■ Goal of the exercise
Transcribe only part of the material below: the lines from the one containing "Image resolution: width=1280" through the one containing "Expand the 初期配置", inclusive, exactly as written.

■ Material shown
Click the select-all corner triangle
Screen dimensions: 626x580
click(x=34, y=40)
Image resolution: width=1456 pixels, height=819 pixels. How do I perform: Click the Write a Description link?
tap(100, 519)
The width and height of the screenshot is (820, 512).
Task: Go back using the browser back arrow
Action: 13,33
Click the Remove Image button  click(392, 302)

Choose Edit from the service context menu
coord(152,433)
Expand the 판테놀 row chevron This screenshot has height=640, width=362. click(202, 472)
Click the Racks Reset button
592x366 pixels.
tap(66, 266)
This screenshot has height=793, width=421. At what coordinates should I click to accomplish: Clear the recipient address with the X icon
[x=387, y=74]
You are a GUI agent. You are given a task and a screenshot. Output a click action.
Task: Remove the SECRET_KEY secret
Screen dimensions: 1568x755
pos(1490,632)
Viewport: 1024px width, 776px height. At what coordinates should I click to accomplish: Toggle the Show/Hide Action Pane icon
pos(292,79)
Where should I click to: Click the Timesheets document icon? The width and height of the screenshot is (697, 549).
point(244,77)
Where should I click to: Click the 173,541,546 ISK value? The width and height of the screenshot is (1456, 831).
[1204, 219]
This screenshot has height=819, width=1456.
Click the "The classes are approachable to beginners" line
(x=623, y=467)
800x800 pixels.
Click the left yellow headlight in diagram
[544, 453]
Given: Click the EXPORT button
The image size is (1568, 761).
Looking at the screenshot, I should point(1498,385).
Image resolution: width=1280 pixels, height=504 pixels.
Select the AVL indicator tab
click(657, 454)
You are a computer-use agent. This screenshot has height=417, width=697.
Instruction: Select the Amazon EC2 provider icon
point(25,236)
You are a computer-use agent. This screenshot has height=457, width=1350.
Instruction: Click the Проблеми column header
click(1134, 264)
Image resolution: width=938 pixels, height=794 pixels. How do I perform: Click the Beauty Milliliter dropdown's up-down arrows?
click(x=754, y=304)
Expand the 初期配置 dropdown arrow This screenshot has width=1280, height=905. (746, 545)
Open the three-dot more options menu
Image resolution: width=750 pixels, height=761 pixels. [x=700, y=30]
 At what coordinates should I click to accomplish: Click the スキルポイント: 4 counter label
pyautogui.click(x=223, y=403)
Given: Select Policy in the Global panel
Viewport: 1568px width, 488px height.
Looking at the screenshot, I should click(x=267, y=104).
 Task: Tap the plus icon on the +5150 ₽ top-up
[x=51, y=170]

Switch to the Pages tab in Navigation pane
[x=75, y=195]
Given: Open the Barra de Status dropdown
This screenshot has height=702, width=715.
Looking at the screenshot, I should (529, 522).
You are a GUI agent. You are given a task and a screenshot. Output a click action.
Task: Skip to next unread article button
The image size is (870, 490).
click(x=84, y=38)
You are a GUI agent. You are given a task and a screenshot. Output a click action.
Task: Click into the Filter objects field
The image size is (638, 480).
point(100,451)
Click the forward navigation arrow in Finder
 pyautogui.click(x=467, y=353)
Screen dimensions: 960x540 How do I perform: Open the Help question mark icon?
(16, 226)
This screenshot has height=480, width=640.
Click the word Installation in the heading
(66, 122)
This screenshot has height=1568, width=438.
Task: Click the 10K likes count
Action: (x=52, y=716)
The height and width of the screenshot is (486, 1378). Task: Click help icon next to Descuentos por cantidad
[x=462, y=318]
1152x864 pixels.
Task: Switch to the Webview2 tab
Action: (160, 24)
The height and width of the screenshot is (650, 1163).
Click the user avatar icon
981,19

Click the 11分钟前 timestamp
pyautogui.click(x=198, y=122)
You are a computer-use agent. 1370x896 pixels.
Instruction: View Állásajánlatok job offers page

■ Final answer
Image resolution: width=1280 pixels, height=504 pixels.
Select the AVL indicator tab
click(657, 454)
You are a computer-use agent. This screenshot has height=417, width=697.
Instruction: Select the Amazon EC2 provider icon
point(25,236)
You are a computer-use agent. This screenshot has height=457, width=1350.
Instruction: Click the Проблеми column header
click(1134, 264)
Image resolution: width=938 pixels, height=794 pixels. How do I perform: Click the Beauty Milliliter dropdown's up-down arrows?
click(x=754, y=304)
Expand the 初期配置 dropdown arrow This screenshot has width=1280, height=905. (746, 545)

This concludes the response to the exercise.